Repeat, please, exactly the lines from the one that has "Viewport: 710px width, 385px height." through the end of the records below, with pictures dropped.
Input data Block Start
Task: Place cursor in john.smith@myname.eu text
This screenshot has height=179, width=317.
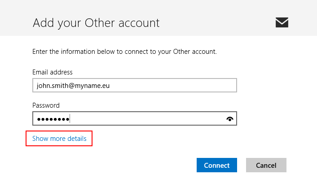Action: (73, 86)
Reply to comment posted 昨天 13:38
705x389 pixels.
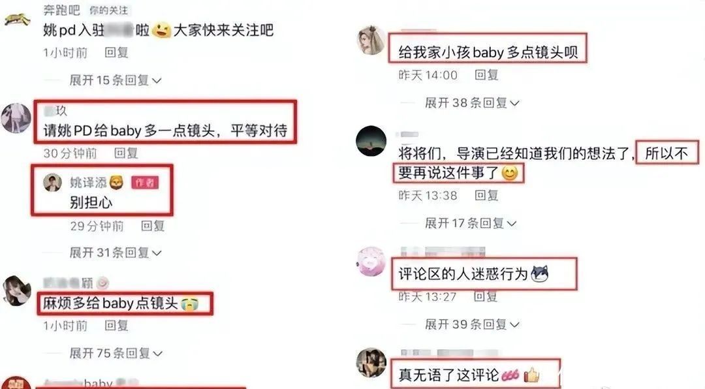point(486,195)
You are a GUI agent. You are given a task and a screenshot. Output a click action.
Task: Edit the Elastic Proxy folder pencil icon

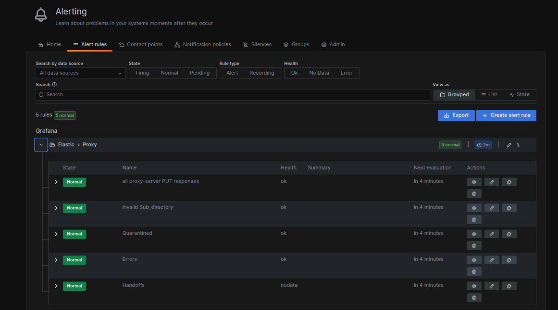(x=509, y=145)
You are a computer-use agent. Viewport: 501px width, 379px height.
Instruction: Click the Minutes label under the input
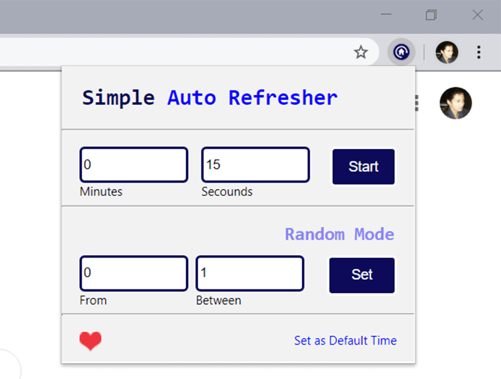pyautogui.click(x=101, y=191)
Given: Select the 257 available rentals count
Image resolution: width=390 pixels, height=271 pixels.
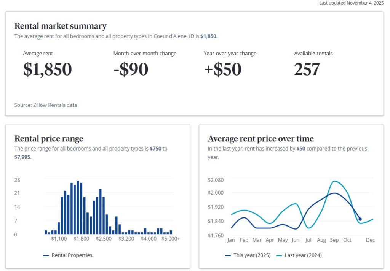Looking at the screenshot, I should (x=307, y=70).
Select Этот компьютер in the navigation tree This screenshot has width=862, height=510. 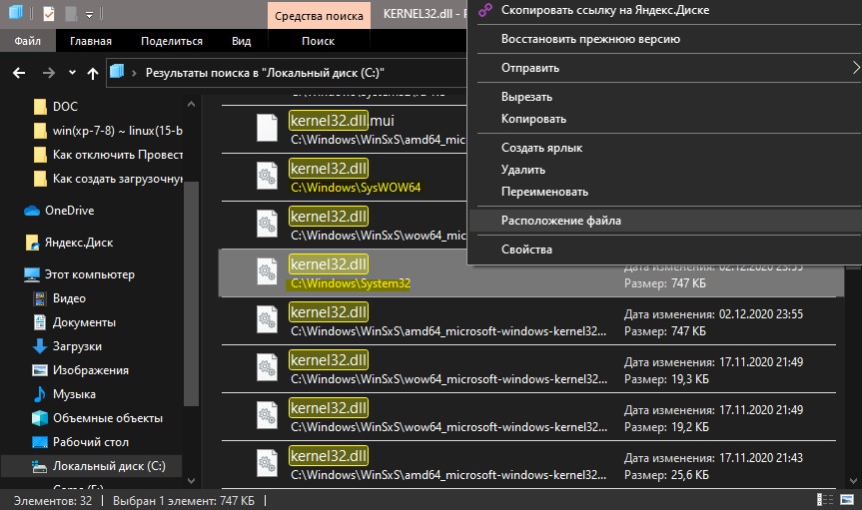click(x=95, y=272)
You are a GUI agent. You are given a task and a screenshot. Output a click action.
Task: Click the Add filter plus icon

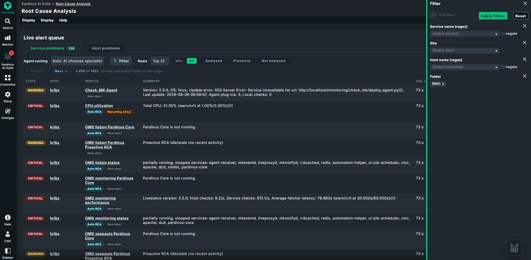(x=433, y=15)
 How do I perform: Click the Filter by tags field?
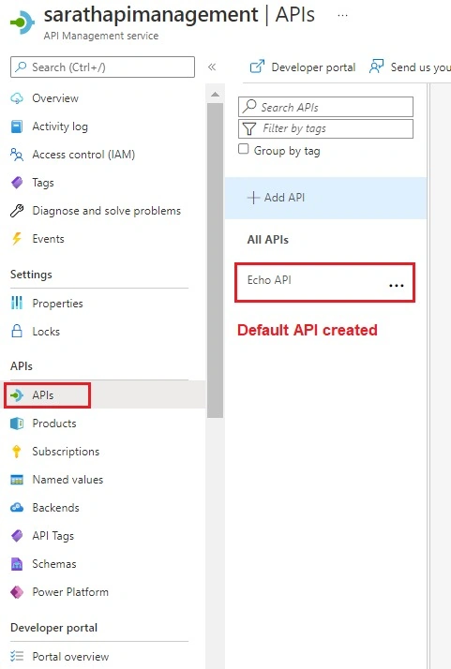point(326,128)
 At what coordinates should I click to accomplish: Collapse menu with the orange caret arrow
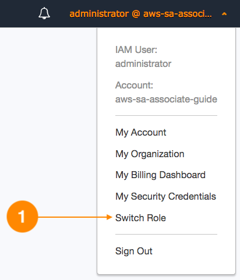(224, 14)
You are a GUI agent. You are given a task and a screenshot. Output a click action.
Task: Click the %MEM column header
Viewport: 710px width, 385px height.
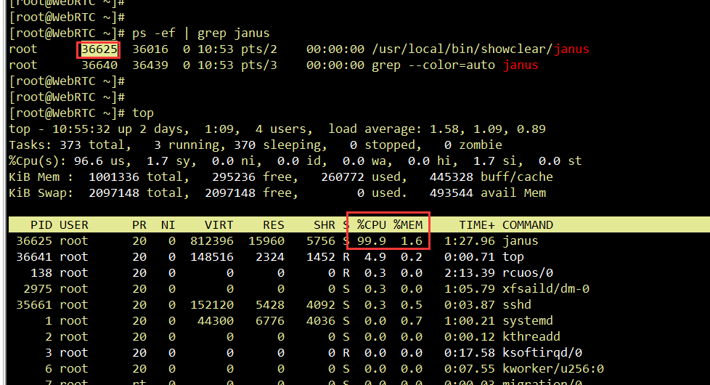click(x=408, y=224)
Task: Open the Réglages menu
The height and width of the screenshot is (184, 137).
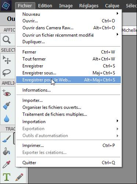Action: pos(89,6)
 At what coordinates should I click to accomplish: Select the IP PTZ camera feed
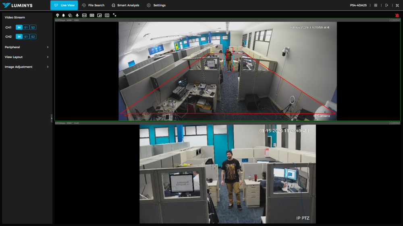228,174
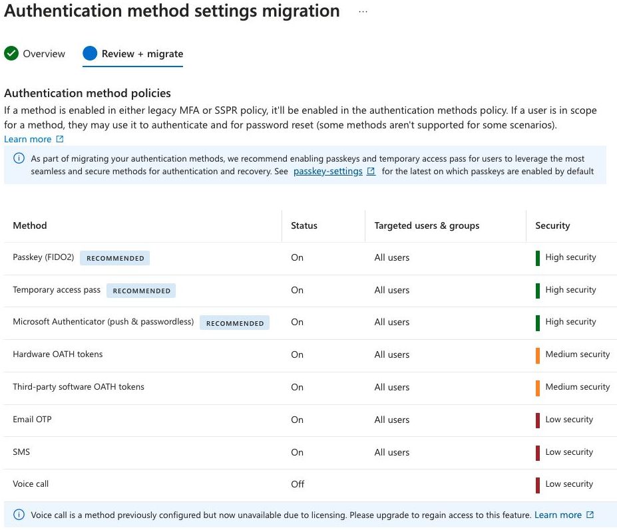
Input data Block End
● **Response area**
Viewport: 710px width, 385px height.
click(x=408, y=224)
Task: Open the Réglages menu
The height and width of the screenshot is (184, 137).
Action: pos(89,6)
 At what coordinates should I click to accomplish: Select the IP PTZ camera feed
228,174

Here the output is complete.